┌─ DATA TO EXAMINE

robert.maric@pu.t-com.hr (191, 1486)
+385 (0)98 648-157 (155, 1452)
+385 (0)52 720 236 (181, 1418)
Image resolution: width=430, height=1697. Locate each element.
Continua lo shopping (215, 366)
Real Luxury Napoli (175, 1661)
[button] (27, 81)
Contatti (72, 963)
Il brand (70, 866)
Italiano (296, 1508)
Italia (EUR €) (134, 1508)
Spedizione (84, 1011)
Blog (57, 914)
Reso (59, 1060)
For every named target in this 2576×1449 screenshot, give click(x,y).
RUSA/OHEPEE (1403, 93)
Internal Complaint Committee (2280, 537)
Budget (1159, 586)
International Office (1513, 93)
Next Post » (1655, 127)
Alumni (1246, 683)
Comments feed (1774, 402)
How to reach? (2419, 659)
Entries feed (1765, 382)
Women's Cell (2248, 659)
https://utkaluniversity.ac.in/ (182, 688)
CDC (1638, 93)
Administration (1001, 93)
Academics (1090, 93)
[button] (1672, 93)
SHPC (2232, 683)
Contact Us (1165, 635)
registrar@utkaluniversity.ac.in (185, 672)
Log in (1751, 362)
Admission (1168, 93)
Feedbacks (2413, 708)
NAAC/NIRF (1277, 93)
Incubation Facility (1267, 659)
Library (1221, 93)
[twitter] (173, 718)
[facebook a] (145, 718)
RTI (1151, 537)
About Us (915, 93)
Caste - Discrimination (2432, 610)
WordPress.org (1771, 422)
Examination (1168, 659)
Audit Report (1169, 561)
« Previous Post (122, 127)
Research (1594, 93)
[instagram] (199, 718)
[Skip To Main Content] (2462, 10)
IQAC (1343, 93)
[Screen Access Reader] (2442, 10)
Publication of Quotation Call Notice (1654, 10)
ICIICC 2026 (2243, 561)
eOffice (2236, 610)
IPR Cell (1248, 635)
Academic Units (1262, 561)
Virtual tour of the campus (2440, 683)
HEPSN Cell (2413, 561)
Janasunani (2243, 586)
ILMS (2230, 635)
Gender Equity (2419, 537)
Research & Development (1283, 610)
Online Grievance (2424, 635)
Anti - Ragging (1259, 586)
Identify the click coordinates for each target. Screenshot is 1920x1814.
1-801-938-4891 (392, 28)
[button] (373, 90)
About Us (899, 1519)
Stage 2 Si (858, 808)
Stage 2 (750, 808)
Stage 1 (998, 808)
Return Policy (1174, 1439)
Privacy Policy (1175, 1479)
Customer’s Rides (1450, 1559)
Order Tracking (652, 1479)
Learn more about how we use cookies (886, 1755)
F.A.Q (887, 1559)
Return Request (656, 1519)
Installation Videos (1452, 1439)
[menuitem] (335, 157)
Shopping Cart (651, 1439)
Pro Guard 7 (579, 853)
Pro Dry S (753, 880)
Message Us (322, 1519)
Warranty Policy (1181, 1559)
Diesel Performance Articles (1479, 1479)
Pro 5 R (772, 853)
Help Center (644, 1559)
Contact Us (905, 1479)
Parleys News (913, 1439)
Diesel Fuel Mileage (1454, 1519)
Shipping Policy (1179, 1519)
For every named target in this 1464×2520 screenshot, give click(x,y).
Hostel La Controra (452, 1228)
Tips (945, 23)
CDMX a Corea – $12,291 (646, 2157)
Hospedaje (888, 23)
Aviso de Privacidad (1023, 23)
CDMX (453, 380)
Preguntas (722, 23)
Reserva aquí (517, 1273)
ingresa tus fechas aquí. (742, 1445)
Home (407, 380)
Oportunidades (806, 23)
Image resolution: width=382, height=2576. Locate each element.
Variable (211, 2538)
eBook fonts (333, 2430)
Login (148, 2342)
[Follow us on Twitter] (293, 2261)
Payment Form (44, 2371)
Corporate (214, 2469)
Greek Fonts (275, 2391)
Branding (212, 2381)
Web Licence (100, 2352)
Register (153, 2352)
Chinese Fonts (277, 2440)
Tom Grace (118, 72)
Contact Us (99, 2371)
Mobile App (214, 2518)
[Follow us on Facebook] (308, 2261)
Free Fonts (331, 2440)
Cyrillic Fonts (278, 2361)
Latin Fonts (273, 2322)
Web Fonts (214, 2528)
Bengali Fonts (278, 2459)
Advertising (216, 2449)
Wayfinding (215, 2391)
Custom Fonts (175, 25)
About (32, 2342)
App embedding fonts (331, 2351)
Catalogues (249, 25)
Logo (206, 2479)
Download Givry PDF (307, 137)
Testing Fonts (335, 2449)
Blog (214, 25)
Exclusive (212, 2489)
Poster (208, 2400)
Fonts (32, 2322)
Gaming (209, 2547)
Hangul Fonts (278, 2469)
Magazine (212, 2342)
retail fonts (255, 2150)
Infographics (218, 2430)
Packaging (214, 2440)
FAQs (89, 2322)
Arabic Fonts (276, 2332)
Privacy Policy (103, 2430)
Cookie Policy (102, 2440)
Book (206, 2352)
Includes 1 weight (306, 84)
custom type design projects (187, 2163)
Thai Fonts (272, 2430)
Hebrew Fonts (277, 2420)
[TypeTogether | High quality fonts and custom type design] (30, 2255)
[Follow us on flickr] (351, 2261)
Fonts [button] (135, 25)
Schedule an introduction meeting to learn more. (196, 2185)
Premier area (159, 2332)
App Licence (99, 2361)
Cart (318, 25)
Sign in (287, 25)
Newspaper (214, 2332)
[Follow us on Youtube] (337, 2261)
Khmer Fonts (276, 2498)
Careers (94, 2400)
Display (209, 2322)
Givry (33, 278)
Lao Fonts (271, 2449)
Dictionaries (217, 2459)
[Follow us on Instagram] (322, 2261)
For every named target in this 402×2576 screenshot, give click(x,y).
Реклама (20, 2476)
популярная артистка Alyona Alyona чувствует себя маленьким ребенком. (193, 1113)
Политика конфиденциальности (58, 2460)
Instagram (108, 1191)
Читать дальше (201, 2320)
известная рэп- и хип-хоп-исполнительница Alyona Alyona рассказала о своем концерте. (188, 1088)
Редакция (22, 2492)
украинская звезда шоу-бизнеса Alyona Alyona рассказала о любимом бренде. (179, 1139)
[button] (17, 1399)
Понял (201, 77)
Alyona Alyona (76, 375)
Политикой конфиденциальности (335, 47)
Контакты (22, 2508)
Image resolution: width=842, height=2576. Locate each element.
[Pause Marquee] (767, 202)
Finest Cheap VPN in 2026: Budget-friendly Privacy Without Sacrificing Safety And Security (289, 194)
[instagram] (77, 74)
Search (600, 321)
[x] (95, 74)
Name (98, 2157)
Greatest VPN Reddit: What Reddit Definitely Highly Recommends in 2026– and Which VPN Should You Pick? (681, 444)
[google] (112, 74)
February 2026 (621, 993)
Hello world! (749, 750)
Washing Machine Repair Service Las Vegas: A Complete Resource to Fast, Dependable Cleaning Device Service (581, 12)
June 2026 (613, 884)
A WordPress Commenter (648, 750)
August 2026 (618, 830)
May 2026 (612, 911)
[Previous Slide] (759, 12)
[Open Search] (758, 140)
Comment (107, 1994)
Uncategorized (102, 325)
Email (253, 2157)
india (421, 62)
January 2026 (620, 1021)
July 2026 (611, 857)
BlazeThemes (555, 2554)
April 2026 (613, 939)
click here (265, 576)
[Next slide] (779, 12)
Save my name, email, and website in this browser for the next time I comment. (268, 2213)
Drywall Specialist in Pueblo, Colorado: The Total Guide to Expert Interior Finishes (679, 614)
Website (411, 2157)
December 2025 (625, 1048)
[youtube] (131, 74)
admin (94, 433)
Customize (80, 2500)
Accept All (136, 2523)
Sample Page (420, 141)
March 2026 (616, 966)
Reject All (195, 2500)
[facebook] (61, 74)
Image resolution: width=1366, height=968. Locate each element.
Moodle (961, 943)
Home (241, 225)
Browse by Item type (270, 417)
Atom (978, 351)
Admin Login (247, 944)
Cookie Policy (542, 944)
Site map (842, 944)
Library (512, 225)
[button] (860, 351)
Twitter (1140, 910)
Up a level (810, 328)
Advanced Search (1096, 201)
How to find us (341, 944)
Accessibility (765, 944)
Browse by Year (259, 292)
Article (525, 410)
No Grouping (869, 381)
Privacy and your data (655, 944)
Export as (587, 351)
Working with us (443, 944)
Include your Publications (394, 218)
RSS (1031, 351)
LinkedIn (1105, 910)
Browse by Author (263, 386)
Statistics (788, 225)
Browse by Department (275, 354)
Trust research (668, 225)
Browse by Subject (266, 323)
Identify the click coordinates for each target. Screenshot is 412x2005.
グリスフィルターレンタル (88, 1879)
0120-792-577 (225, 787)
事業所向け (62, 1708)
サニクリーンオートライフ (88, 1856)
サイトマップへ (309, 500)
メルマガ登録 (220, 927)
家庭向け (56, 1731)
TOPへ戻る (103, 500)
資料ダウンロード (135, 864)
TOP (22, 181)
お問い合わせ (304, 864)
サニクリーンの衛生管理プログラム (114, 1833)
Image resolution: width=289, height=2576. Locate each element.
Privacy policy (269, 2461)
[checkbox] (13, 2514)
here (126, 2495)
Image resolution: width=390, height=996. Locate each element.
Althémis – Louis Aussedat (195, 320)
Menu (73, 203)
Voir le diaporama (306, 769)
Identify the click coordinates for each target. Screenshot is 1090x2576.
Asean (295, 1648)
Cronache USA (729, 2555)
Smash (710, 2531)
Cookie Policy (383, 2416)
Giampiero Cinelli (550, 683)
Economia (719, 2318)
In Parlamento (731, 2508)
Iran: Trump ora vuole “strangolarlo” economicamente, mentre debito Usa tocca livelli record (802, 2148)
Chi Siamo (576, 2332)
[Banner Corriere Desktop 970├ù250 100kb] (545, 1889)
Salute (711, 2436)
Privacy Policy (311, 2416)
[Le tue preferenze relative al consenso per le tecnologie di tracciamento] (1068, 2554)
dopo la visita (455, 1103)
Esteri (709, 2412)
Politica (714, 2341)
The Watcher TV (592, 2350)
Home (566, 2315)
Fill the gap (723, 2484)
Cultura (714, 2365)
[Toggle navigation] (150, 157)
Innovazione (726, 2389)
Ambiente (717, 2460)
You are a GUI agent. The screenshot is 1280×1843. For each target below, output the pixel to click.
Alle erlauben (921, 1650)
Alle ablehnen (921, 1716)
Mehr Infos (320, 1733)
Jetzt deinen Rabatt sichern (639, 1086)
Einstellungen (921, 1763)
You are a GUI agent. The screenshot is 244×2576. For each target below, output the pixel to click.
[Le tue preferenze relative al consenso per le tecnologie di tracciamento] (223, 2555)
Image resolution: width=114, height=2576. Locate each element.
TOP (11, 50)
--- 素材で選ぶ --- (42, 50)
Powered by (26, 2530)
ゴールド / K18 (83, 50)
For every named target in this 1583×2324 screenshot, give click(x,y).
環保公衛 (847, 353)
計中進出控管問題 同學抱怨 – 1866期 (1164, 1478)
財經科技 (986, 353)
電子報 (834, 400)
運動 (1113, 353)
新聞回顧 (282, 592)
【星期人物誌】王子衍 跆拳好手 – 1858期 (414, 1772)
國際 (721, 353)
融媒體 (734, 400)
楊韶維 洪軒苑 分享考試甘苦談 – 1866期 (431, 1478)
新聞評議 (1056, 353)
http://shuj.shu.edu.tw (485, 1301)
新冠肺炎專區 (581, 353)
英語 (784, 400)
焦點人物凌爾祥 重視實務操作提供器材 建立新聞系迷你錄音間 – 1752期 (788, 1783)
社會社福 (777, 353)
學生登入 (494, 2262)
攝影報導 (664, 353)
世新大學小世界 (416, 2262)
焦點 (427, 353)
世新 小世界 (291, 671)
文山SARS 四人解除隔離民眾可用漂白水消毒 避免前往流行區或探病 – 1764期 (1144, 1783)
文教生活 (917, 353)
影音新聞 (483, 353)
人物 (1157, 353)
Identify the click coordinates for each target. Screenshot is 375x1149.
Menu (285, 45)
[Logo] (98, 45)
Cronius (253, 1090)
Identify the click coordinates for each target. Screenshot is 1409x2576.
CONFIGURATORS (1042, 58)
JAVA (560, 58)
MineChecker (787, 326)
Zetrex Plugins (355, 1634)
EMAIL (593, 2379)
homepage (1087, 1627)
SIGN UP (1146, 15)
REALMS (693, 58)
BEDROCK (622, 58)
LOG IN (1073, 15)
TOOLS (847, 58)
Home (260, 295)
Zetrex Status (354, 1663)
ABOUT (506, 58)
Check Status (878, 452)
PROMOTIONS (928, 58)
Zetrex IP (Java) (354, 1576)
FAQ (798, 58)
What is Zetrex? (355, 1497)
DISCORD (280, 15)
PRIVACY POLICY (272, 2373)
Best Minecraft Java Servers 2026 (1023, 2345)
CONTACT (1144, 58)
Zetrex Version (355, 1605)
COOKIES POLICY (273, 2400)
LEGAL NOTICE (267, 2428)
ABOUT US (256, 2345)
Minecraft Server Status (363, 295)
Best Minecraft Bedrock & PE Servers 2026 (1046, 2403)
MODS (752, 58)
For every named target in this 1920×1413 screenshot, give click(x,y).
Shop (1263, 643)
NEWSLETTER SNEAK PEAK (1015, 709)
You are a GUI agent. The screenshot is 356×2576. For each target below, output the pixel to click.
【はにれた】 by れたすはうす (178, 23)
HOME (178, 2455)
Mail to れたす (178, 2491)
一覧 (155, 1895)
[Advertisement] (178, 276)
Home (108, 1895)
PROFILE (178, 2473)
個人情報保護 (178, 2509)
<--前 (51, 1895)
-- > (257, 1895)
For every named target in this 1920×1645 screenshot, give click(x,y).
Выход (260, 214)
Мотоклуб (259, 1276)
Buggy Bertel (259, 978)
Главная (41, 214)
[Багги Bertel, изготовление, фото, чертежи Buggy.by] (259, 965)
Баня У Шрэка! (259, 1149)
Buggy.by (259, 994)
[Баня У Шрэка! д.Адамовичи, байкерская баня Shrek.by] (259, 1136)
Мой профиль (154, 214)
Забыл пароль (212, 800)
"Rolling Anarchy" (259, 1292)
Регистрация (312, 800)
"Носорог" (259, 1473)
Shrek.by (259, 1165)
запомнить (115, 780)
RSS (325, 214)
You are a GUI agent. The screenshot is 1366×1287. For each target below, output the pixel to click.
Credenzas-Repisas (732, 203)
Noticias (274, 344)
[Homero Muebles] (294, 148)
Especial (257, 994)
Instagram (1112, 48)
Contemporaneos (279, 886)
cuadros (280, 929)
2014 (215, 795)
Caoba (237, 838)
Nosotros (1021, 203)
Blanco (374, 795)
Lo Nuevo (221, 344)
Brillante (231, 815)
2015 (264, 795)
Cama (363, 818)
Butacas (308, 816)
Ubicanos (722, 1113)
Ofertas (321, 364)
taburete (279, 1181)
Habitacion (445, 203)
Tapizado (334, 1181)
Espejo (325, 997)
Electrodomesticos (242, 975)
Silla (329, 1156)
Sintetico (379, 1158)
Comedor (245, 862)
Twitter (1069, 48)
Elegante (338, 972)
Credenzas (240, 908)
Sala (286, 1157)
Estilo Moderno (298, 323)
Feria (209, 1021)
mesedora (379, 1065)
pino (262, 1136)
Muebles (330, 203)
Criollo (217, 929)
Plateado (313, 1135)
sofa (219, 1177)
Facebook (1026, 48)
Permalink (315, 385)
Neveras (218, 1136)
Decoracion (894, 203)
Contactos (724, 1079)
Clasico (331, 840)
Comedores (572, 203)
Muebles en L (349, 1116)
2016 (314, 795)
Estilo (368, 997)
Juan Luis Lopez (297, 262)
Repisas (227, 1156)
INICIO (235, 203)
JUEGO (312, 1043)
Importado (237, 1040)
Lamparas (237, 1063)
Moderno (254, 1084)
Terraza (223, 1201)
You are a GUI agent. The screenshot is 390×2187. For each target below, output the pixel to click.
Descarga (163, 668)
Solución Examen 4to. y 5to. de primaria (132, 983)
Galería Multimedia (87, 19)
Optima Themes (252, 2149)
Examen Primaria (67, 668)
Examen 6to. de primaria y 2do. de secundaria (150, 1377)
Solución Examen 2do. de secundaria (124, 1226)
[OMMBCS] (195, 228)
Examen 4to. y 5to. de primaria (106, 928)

└─

PROBLEM DESCRIPTION — Where the word "рассказала" occurs in a line of the records, copy that line.

THE COMPLETED TASK —
известная рэп- и хип-хоп-исполнительница Alyona Alyona рассказала о своем концерте. (188, 1088)
украинская звезда шоу-бизнеса Alyona Alyona рассказала о любимом бренде. (179, 1139)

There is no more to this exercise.